AUSTRALIA’S property market is “slowing, not crashing”, with capital city dwelling values reversing May’s dip to record a 1.8 per cent rise in June, according to research firm CoreLogic.
The June result comes after a 1.1 per cent decline in May, but was marked by weaker auction results, particularly in Sydney where clearance rates tracked in the high 60 per cent range, compared with above 70 per cent for Melbourne.
Auction clearance rates in both cities consistently held in the high 70 per cent to low 80 per cent range in March. “Although growth conditions have lost momentum across the largest housing markets, we are yet to see any signs of a material downturn,” said CoreLogic head of research Tim Lawless.
Of the combined capitals, Hobart posted the strongest growth in June with a 2.8 per cent increase in dwelling values on the previous month, followed by Melbourne on 2.7 per cent and Sydney on 2.2 per cent. Darwin, Adelaide and Brisbane went backwards with declines of 2.2 per cent, 1.7 per cent and 0.5 per cent respectively.
Sydney remains the most expensive city with a median dwelling value of $880,000, while Hobart is the most affordable on $355,000.
Over the June quarter, capital city dwelling values increased a modest 0.8 per cent, the slowest quarterly growth rate since December 2015 when the combined index fell 1.4 per cent.
Mr Lawless said the key drivers of the slowdown had been gradual.
“They include ... mortgage rates pushing higher despite a steady cash rate, lender credit policies tightening up and housing affordability — which remains a significant barrier for many prospective buyers,” he said.
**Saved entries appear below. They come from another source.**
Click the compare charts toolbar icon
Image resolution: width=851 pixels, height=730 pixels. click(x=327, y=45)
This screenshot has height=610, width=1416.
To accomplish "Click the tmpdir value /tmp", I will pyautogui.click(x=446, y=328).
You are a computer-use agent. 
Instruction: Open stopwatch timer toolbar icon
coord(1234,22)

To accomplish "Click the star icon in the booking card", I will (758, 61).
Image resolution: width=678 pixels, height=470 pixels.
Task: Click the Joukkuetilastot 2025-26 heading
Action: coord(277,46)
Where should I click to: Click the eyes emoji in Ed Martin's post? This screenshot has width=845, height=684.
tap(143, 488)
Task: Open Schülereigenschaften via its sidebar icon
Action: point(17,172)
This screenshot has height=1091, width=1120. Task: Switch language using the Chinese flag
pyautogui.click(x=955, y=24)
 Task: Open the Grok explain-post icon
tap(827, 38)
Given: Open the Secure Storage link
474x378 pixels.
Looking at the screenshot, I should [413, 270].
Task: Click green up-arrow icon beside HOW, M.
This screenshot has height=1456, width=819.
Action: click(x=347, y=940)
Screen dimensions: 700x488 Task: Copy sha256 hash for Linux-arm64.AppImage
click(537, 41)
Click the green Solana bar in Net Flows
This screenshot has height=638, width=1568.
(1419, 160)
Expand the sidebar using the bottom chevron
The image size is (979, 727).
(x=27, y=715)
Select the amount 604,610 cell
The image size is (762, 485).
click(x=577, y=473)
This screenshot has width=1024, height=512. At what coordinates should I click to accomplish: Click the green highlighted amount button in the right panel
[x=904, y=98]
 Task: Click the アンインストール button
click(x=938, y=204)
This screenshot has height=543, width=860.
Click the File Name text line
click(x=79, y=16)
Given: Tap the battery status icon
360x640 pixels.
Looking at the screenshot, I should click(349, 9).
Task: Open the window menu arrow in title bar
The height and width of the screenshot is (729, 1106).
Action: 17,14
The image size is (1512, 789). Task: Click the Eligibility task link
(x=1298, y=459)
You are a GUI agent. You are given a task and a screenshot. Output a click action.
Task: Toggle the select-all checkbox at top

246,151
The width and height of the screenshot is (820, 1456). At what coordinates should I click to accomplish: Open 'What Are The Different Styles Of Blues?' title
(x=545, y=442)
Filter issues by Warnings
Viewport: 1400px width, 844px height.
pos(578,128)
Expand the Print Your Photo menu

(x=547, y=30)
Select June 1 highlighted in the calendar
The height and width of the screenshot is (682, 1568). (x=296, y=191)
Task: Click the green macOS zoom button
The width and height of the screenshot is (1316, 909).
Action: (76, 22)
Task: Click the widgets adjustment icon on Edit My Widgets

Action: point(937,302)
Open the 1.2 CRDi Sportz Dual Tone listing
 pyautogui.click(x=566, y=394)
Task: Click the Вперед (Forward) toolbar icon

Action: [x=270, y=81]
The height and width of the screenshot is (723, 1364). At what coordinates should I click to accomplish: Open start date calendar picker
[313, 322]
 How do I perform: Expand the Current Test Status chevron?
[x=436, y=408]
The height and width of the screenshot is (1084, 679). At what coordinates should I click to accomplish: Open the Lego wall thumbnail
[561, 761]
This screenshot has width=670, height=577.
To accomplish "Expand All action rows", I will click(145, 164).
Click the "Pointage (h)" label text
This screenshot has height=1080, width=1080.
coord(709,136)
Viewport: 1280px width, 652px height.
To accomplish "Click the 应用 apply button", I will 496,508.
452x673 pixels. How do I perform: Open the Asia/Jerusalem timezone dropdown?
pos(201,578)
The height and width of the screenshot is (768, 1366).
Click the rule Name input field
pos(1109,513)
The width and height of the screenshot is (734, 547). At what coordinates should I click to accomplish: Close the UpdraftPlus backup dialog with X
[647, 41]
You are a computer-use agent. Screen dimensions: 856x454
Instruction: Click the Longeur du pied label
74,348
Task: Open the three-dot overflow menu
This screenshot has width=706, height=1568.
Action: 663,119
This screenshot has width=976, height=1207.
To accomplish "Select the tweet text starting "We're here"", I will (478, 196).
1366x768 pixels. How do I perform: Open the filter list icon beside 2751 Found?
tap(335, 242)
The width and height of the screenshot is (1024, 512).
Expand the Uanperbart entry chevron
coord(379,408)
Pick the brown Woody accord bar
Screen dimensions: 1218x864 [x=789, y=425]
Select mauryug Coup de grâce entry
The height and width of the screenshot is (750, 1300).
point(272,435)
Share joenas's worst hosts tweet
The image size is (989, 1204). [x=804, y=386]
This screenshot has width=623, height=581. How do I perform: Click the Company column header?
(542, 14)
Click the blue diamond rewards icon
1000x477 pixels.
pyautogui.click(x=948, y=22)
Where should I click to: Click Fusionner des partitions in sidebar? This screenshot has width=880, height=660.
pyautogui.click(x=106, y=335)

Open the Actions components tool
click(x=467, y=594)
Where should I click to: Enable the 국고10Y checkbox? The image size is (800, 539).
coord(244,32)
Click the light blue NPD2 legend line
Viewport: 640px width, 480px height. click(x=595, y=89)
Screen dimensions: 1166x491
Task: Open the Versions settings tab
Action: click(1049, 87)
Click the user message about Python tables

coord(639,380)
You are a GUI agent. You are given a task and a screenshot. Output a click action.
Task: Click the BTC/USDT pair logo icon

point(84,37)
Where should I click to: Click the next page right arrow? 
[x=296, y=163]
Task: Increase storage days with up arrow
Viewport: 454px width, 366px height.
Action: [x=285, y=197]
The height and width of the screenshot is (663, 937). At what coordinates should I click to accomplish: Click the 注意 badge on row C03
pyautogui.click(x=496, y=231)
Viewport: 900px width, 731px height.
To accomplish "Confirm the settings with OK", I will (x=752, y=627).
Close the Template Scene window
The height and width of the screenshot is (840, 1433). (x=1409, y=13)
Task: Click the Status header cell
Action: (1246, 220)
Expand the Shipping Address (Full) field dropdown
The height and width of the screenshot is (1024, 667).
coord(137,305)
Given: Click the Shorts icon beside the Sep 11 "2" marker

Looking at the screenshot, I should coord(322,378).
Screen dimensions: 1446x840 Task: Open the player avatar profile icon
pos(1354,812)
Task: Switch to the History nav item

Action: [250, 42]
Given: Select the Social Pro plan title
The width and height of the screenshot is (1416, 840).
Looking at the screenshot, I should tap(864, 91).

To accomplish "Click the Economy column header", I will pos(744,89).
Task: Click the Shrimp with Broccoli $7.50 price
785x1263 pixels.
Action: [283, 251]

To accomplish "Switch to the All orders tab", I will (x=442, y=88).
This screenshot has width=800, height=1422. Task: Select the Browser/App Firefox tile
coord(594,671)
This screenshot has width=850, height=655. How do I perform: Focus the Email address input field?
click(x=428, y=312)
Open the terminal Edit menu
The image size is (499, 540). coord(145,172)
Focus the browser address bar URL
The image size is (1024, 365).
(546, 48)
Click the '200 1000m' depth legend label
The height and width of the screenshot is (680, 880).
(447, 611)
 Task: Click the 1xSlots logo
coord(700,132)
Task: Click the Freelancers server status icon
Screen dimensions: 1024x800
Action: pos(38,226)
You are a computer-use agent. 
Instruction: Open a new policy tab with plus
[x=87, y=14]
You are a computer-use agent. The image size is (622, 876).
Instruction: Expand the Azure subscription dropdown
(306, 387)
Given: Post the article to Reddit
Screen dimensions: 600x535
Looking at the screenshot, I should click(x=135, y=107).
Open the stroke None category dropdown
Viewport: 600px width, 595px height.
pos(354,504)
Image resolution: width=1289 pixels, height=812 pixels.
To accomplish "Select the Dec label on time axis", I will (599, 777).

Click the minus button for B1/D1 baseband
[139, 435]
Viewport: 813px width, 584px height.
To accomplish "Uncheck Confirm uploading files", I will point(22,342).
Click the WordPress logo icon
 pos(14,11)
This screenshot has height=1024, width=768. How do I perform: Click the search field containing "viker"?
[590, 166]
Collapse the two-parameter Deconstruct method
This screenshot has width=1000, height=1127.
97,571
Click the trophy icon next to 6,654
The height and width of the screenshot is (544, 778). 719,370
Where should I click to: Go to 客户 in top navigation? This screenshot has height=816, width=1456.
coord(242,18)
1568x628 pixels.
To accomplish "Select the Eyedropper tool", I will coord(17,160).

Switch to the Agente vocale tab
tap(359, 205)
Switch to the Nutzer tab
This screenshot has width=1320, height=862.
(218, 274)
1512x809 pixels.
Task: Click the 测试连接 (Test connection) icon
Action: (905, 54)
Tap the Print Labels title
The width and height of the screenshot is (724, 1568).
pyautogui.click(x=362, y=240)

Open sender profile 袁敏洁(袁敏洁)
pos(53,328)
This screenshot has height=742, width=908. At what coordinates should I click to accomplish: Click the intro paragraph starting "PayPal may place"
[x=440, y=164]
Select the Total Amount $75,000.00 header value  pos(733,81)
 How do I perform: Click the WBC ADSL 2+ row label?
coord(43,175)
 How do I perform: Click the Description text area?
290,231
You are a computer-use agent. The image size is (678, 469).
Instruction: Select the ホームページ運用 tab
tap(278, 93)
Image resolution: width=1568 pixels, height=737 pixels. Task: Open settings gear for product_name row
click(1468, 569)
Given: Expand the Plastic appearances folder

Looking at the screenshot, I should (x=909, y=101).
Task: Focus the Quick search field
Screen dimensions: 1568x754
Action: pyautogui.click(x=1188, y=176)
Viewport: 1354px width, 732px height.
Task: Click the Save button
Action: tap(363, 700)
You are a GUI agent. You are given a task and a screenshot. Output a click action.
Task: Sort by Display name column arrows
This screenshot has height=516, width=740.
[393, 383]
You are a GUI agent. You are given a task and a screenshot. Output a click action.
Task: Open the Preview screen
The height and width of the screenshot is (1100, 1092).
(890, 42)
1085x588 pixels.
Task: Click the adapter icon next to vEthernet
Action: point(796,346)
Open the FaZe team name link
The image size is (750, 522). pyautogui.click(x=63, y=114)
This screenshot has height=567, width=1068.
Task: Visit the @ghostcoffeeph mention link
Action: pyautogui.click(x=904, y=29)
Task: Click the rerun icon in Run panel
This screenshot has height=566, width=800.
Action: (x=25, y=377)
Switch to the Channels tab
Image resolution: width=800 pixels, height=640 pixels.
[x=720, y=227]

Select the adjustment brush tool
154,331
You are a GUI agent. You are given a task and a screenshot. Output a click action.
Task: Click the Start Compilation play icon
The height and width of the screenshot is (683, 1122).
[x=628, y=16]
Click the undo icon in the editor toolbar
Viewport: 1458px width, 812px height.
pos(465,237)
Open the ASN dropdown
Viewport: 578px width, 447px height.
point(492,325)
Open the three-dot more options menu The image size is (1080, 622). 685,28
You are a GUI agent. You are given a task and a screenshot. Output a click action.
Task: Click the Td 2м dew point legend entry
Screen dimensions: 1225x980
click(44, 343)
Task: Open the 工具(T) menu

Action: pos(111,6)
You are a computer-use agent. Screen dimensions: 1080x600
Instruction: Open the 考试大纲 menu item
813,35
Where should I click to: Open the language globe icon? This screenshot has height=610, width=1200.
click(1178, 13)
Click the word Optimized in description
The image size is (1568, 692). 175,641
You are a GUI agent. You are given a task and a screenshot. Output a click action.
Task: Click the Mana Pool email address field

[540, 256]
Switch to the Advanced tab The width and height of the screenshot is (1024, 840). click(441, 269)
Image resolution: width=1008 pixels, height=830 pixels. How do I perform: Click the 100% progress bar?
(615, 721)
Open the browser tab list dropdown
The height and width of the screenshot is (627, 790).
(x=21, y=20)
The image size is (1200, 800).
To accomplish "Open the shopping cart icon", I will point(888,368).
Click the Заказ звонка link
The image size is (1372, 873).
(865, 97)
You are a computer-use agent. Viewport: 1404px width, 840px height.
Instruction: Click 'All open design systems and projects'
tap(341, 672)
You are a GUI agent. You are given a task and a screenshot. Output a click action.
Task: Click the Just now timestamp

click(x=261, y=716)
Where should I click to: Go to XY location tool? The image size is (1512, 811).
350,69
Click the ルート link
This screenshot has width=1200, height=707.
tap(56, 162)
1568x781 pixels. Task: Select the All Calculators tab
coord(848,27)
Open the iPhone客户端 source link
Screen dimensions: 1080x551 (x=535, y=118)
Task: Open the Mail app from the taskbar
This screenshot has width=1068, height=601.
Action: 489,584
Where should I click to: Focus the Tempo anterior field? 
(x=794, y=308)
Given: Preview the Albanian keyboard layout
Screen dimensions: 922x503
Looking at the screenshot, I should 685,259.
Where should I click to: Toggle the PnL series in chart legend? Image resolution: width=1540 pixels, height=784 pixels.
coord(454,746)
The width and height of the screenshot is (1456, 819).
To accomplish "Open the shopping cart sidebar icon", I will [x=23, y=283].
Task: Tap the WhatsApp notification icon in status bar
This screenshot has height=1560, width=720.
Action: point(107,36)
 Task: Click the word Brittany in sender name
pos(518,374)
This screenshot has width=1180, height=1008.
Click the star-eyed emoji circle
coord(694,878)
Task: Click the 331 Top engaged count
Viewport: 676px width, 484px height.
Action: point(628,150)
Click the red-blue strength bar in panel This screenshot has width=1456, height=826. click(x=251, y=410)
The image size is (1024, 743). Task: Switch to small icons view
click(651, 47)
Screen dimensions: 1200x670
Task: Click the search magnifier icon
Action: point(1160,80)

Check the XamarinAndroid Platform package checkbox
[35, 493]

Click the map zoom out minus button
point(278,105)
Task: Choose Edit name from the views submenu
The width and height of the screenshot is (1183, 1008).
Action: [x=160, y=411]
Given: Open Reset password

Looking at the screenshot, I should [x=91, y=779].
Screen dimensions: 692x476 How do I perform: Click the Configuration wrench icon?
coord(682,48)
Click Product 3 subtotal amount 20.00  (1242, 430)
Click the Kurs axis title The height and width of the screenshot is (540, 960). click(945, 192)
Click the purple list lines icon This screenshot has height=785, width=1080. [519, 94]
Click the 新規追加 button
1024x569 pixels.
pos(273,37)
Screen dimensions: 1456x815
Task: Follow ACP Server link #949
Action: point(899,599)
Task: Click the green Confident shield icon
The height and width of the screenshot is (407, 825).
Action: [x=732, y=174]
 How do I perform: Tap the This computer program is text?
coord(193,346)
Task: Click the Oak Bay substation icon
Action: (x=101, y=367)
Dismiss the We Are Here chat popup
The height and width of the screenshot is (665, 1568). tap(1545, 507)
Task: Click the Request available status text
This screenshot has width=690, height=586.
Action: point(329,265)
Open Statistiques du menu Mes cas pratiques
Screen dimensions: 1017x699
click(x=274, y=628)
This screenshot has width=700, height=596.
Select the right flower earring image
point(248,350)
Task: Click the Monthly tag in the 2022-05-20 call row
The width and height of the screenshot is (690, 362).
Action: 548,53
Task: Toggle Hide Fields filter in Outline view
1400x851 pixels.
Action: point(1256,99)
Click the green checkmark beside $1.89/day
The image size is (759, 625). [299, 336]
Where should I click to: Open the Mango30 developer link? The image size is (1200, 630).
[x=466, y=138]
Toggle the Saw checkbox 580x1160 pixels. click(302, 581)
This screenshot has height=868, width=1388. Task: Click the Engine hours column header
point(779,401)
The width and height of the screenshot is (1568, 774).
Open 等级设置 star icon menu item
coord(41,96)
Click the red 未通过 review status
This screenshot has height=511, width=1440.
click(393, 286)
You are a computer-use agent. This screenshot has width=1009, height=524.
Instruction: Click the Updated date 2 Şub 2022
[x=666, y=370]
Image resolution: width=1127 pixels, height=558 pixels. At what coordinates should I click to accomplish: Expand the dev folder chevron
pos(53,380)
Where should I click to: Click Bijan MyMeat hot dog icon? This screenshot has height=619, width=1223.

“Additionally, higher supply levels in the unit market appear to be creating a drag on the performance of the unit sector in specific segments.”
He added that the impact of the prudential regulator’s crackdown on interest-only and investor lending announced at the end of March was still flowing through to mortgage rates and credit policies. “We are likely to see further tightening and repricing around investment lending and interest only lending over the coming months,” he said.
Mr Lawless warned that rents could rise as a result. “It’s likely that landlords will be seeking to recover some, or all, of their increased financing costs associated with higher interest rates on investment in interest only loans by progressively increasing weekly rents,” he said.
“With record-low wages growth and so much new housing supply coming to market, this remains to be seen.”
Since the end of the GFC in January 2009, capital city dwelling values have increased by 69.8 per cent, largely off the back of a 110.9 per cent increase in Sydney values and a 95.3 per cent increase in Melbourne values.